Ahí es donde descubro al Lord Jim conradiano. Al héroe caído, al hombre que se equivocó y supo siempre de las consecuencias de ese error. Quizás la única respuesta racional a tanta vergüenza sea esta: ocultarse, soñar con odiseas entre istmos y estrechos, beber, citar a poetas y rodar bajo la mesa en compañía de cualquier desconocido dispuesto a escuchar y brindar.
Sterling Hayden juega a Hemingway sin el valor de suicidarse, a dandy que se pasea por pequeñas localidades francesas con la sonrisa del que sabe que todavía puede ser reconocido en cualquier esquina. Le gusta describirse como un hombre de acción sin mucho tiempo para las cuestiones prácticas: quizás por eso sus dos primeros matrimonios fueron con las coprotagonistas femeninas de sus filmes. Quizás por eso resolvió la custodia de sus hijos embarcándolos en su barco de la época y llevándoselos al fin del mundo. Quizás por eso sabe que no le queda más remedio que seguir haciéndose daño: porque el indudable hombre que antaño fue quedó emborronado de por vida la única vez en que tuvo miedo.

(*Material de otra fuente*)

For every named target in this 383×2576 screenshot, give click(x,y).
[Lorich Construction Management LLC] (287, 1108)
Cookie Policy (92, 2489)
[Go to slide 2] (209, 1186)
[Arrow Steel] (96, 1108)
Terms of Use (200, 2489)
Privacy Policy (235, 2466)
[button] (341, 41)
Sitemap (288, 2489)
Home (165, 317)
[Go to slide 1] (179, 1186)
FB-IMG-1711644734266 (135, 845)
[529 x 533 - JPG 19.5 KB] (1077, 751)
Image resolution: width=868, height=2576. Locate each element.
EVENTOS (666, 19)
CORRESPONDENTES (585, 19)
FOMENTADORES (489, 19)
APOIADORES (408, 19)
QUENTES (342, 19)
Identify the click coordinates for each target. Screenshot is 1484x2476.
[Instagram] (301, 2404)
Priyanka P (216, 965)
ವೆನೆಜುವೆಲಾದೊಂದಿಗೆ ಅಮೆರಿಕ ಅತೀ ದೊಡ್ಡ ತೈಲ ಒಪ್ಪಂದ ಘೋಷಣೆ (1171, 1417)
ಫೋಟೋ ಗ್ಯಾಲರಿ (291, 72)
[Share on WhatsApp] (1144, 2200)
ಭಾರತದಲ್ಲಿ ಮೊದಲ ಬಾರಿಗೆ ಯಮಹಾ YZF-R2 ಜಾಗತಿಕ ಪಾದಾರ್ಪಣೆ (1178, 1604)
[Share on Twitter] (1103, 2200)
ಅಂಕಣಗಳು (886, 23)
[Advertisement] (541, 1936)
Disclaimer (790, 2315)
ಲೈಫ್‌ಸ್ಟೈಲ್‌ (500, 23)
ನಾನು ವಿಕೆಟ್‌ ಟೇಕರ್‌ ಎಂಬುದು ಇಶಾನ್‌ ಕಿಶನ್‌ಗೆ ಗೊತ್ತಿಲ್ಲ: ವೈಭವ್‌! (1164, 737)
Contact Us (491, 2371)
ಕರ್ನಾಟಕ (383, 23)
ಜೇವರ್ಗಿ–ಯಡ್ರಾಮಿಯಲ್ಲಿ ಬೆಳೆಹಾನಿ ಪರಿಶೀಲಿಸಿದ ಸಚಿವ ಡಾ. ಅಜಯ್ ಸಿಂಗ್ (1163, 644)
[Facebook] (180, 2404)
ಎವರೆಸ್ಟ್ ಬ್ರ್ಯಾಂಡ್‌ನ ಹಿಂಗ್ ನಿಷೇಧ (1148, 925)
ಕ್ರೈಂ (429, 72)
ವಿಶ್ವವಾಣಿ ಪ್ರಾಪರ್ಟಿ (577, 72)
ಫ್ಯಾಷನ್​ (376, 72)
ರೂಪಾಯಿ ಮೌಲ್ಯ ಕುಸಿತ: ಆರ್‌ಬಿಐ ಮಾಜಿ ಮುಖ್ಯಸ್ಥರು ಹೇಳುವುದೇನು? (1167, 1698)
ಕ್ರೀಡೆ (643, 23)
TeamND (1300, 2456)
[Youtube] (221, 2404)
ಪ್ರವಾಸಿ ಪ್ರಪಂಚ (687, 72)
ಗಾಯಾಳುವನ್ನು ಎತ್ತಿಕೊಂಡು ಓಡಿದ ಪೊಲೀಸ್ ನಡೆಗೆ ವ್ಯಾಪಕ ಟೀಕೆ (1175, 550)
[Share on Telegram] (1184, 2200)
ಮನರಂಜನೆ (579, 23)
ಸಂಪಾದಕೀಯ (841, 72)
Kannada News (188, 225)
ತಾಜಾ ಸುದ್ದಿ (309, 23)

Nicholas Ray tuvo su testamento -algo necrófilo, para qué negarlo- en el Relámpago en el agua (1980) de Wim Wenders. Curiosamente, el actor al que convirtió en fetiche -ese Johnny Guitar sin pistolas pero con instrumento a las espaldas- tiene una posibilidad similar de redención en esta Faro del caos (1983), testimonio imperfecto de vida, sueños y enfermedad.
La que hubiese sido tercera novela de Sterling Hayden quedó incompleta: el Faro del caos al que se dirigió dando bandazos y en imposible penitencia, equívoca luz en una costa todavía más traicionera.